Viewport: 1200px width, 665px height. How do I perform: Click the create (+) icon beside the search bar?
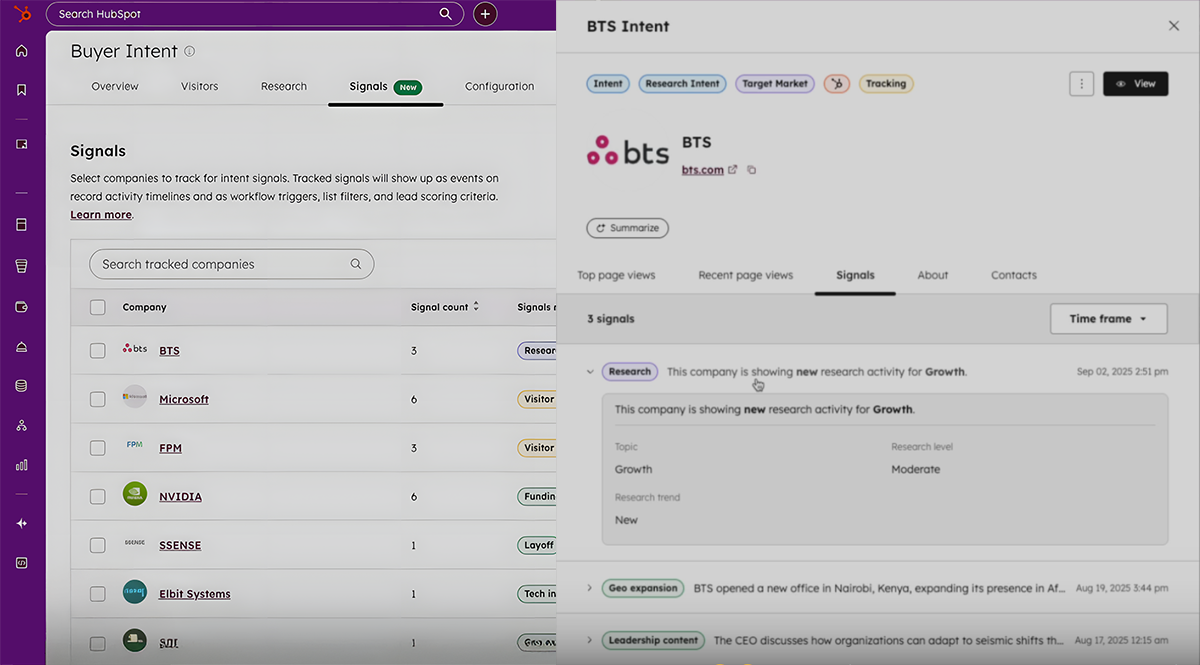(x=485, y=14)
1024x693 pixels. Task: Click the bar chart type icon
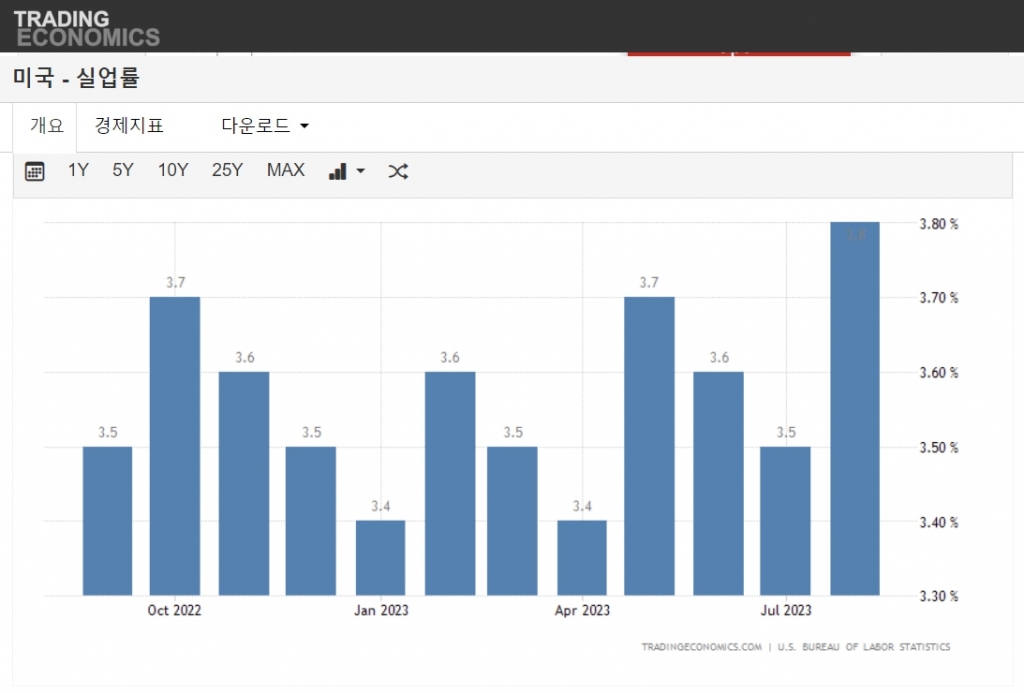point(338,171)
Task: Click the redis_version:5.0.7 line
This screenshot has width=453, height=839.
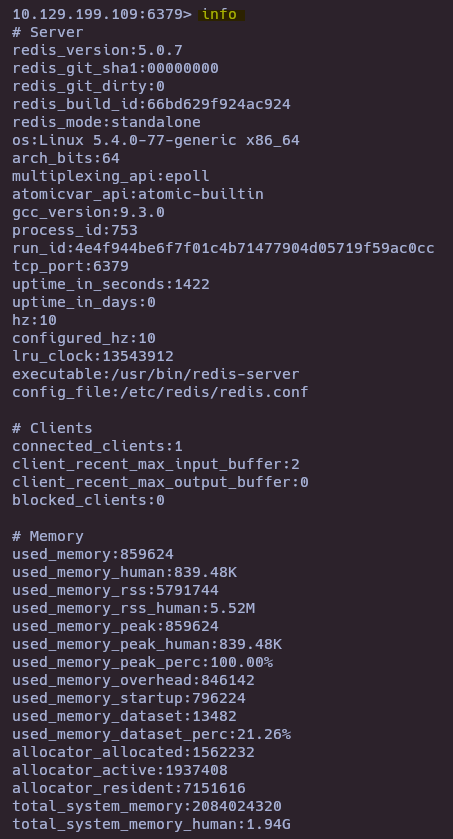Action: tap(97, 50)
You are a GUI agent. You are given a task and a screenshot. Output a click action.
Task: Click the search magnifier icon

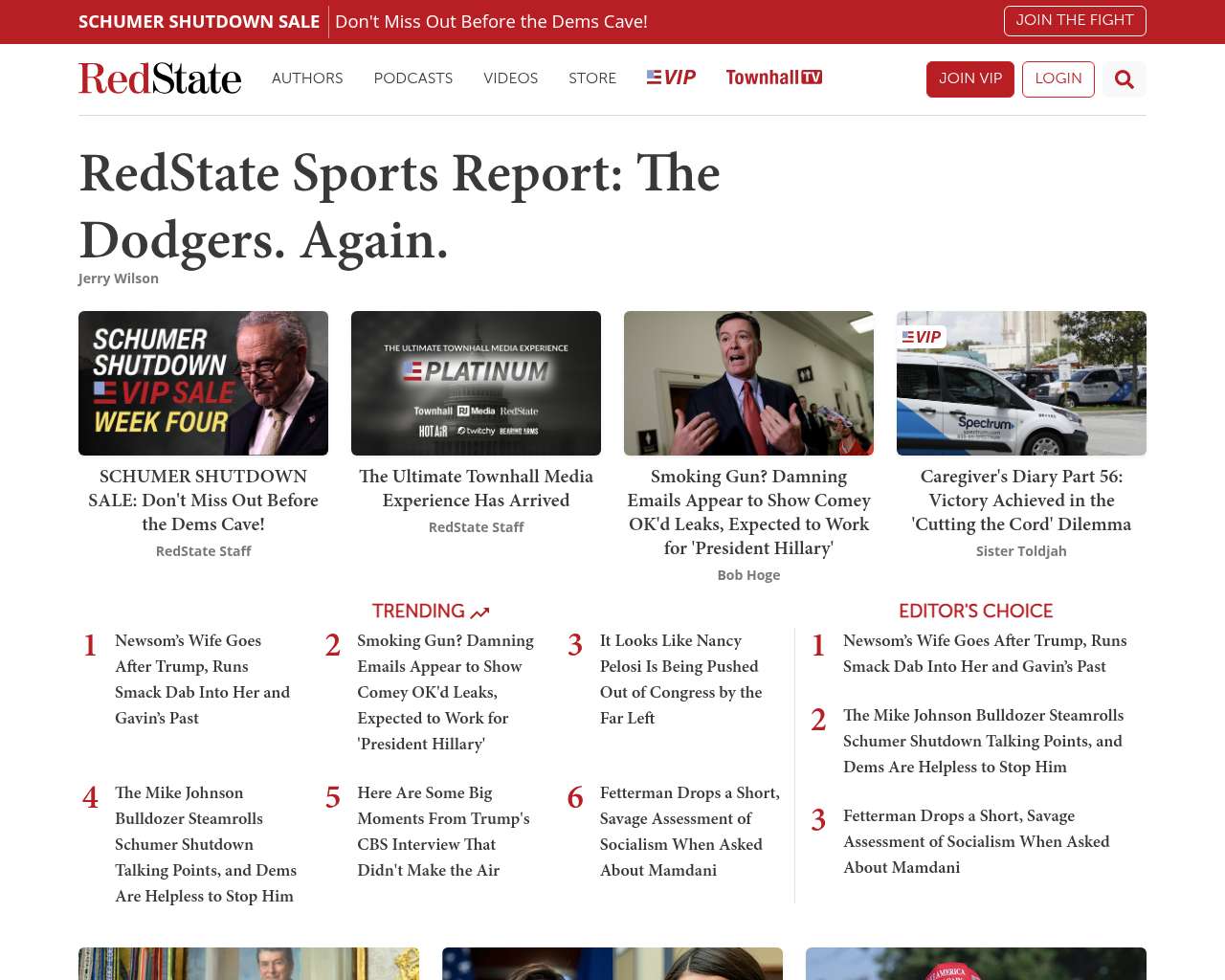[x=1124, y=79]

- [DESCRIPTION OF THE TASK]: What to print is the stretch of entries from the line with "1024x693 pixels. Task: Click" up to and including the line with "You are a GUI". Please print it exactly and leave out the pictures.

- [RESPONSE TO THIS EXERCISE]:
1024x693 pixels. Task: Click the bar chart type icon
point(338,171)
Task: Click the redis_version:5.0.7 line
This screenshot has width=453, height=839.
Action: tap(97, 50)
You are a GUI agent. You are given a task and a screenshot. Output a click action.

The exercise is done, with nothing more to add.